— Written task a —
Substitute "Goal" for "Given" in the records from the first line up to and including the line with "Action: [430, 41]", and write those lines out again with nothing else changed.

— Quoted passage —
The ultimate truth has no positive content in the Geluk tradition; it is simply the lack of essence in any phenomena: “The ultimate truth is posited as solely the negation of truth [that is, inherent existence] upon a subject that is a basis of negation…” (Tsongkhapa, 396). Thus, no ultimate truth is affirmed (or rather, nothing is claimed to exist ultimately). This lack of essence in phenomena, or “emptiness,” does not annul their appearance. Rather, emptiness is held to be the condition for the possibility for any appearance. To be empty means to arise dependently—to lack independent, real existence. Since nothing can be found to be independent, everything is said to be empty. Thus, in the Geluk tradition, emptiness is the nature of all phenomena (or their lack of independent nature), and all phenomena are necessarily empty.
The ultimate truth is said to be emptiness because things are not found to exist separate from their parts, causes, or designations; this non-finding itself is the meaning of emptiness. Emptiness, too, is not “found” when sought (emptiness is empty, too). To be found (when an ultimate essence is sought) is to be intrinsically or ultimately real, and nothing has this status for the Geluk tradition, not even emptiness.

— Written task b —
In the passage on emptiness in the Geluk tradition, what is held to be the condition for the possibility of any appearance?

— Supplied entries —
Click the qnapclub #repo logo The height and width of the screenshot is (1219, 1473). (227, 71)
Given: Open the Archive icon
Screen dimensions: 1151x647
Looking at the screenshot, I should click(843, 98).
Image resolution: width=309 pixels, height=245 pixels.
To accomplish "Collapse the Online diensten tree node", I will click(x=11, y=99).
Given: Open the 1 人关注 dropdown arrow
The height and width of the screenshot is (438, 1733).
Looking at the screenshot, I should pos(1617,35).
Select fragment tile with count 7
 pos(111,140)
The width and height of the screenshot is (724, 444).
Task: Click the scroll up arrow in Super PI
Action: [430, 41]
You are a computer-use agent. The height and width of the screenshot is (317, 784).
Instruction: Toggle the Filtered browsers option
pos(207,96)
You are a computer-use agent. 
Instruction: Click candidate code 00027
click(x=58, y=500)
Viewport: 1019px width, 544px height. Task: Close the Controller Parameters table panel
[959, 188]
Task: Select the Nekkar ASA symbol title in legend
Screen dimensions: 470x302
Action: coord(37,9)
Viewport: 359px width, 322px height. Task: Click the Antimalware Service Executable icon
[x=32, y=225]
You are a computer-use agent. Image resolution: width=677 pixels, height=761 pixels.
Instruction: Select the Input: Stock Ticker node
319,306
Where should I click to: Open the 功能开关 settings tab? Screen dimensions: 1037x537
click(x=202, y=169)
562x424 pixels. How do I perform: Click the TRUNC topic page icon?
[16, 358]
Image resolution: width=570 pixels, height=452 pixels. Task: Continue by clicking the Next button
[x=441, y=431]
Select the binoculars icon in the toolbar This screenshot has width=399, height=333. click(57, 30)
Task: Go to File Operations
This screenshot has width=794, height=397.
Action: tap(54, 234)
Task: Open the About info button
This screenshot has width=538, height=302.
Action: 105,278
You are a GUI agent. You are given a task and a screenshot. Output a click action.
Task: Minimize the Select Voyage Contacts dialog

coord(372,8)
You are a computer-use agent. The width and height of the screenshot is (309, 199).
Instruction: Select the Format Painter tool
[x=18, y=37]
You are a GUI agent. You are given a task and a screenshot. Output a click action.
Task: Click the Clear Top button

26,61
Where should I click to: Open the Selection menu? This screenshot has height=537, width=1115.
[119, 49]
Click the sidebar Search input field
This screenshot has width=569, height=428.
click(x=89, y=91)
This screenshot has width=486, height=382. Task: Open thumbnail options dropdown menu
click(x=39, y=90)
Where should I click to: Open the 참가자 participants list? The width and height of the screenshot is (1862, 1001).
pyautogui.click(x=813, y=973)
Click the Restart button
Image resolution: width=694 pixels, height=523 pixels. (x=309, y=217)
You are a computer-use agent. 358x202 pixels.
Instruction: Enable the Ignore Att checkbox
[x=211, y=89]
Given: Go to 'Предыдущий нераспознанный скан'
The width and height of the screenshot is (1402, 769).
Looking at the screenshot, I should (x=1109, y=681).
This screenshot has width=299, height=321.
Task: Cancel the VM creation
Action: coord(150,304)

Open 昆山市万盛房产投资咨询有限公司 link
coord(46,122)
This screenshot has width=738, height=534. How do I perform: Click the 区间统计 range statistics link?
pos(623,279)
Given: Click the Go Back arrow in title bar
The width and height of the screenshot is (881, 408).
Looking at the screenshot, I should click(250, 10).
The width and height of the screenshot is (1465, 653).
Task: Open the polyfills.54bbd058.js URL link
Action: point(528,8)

— Answer a —
Click the qnapclub #repo logo The height and width of the screenshot is (1219, 1473). (227, 71)
Goal: Open the Archive icon
Screen dimensions: 1151x647
Looking at the screenshot, I should click(843, 98).
Image resolution: width=309 pixels, height=245 pixels.
To accomplish "Collapse the Online diensten tree node", I will click(x=11, y=99).
Goal: Open the 1 人关注 dropdown arrow
The height and width of the screenshot is (438, 1733).
Looking at the screenshot, I should pos(1617,35).
Select fragment tile with count 7
 pos(111,140)
The width and height of the screenshot is (724, 444).
Task: Click the scroll up arrow in Super PI
Action: [430, 41]

— Answer b —
Emptiness